Mémé Emilia habitait un immeuble en centre-ville, près du cinéma « Le Régent », au troisième étage. Au second vivait sa sœur de lait Esther Obadia.

En cette fin d’été 1954 il faisait encore très chaud. Elle décida de préparer une bonne salade juive pour le lendemain quand l’aouélo Grégoire rentrerait de sa nuit de pèche sur la jetée.

Du marché de la rue de la Bastille elle ramena huit belles tomates mures et bien fermes, quatre « piments » -poivrons- rouges et quatre autres verts, du persil .elle avait déjà le thym, le laurier, l’ail, l’huile d’olive, le cumin.

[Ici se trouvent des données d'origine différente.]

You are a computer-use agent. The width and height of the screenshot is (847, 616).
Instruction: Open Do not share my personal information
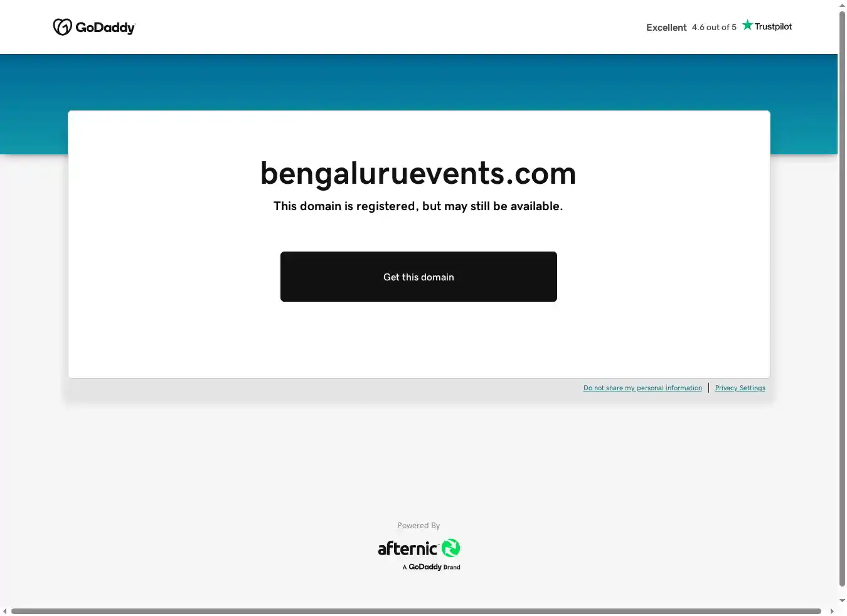point(642,388)
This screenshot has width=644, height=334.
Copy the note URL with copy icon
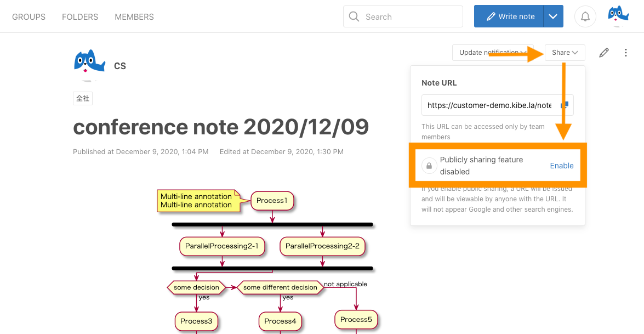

Esther lui prêta le kanoun pour faire griller les piments et monta d’un étage pour veiller à la bonne marche de sa recette. Elle l’aida à retirer les peaux noircies au kanoun. Ouverts en deux, les piments se virent épépiner, bien éplucher.

Les tomates bénéficièrent du même régime : grillade, épluchage, épépinage.

Quatre dents d’ail furent grillées, épluchées, dans la foulée.

Le beau et grand saladier en verre vert effectua sa dernière mission(1). L’aouéla y mélangea les piments coupés en lanière  les tomates concassées , l’ail , le thym , le laurier , le persil haché , le cumin .après avoir salé , poivré et arrosé d’huile , le tout , le saladier , bien couvert fut placé dans la glacière.

L’aouélo parti à la pèche en fin de journée, revint à l’aube, le « sarnatcho » bien rempli.

Et le midi on se régala avec lui de la salade juive.

 

salade juive

salade juive

 

 (1) le saladier vert s’étant brisé au sol, l’aouéla s’empressa d’aller racheter le même afin que l’aouélo ne soit pas privé de « son » saladier  .çà ne se faisait plus en verre mais en plastique. Au déjeuner dominical et familial suivant l’aouélo pris le saladier bien connu et les feuilles de laitue volèrent jusqu’au lustre. Le saladier jumeau, en plastique, pesant beaucoup moins que son prédécesseur, s’étant vu appliquer la force de levier habituel avait pris son envol pour le lustre de la salle à manger, à la stupeur générale.